Fig. 3: ComK2 interacts with SA2107.

a Yeast two-hybrid experiment revealing a physical interaction between ComK2 and SA2107. A fusion between ComK2 and the GAL4 binding domain (BD) was used as a bait to screen a S. aureus genomic library constructed in a GAL4 activation domain (AD) prey vector. The full length SA2107 protein was identified in this screen. The interaction is revealed on a complete, synthetic and selective medium lacking leucine, uracile and adenine (to select for expression of the ADE2 interaction reporter). Negative controls harboring empty vectors (empty pBGDU, strain 121 and empty pGAD, strain 131). b Predicted structure of the ComK2-SA2107 complex using AlphaFold2. ComK2 is displayed in green and SA2107 in cyan. The amino acids at the interaction interface are highlighted in the “wire format” in yellow for SA2107 and in red for ComK2 (visualization of residues as sticks, see Supp. Fig. 2 for details). c Measured Hydrodynamic radius of SA2107 in complex with ComK2 using the Flow Induced Dispersion Analysis (FIDA²⁶) method.

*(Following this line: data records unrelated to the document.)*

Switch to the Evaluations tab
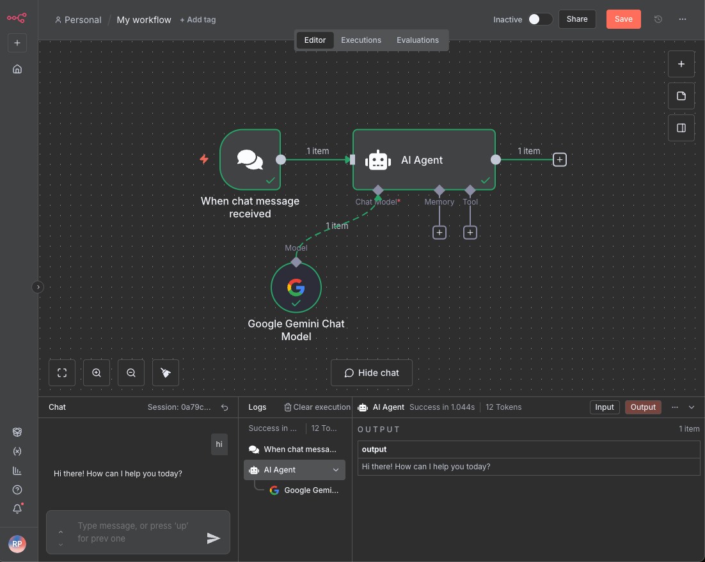Screen dimensions: 705x562 pos(417,40)
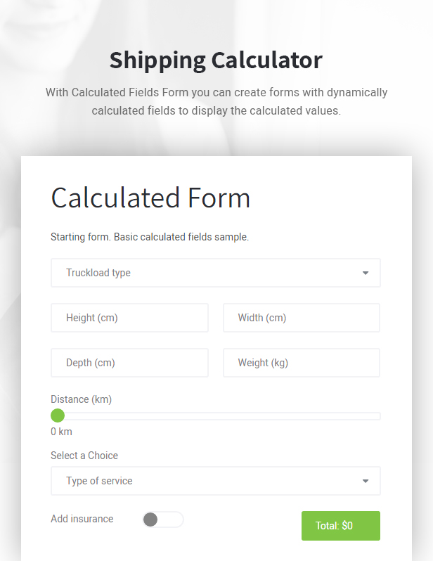Select the Depth (cm) text box
The width and height of the screenshot is (433, 561).
129,363
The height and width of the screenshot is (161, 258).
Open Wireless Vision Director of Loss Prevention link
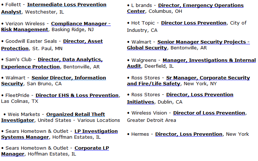click(x=209, y=113)
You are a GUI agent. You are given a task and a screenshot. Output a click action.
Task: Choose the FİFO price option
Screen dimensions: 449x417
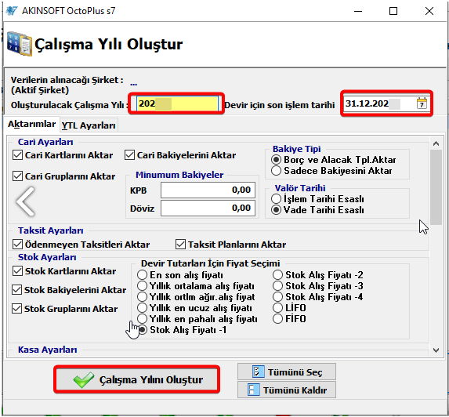click(277, 318)
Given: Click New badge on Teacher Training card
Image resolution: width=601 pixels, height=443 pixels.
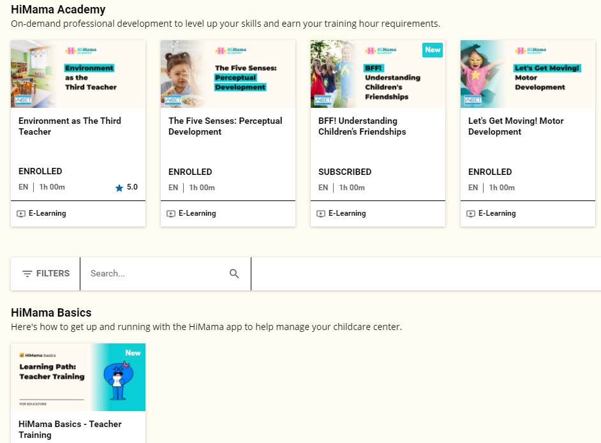Looking at the screenshot, I should [133, 353].
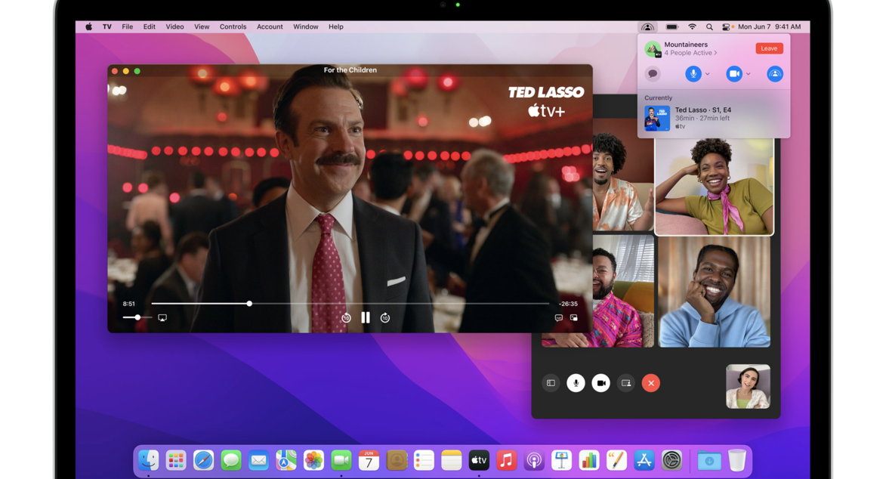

A constant concentration of labelled SA2107 (20 nM) is exposed to increasing concentrations of ComK2 (15 nM-2 μM). SA2107 hydrodynamic radius is calculated based on three independent experiments (mean and SD). For each data point, individual hydrodynamic radius values are presented as blue circles. d Comparison of the calculated and estimated hydrodynamic radius of SA2107 alone and in the presence of ComK2 or ComK1. The dissociation constant (Kd) of the ComK2-SA2107 interaction is shown.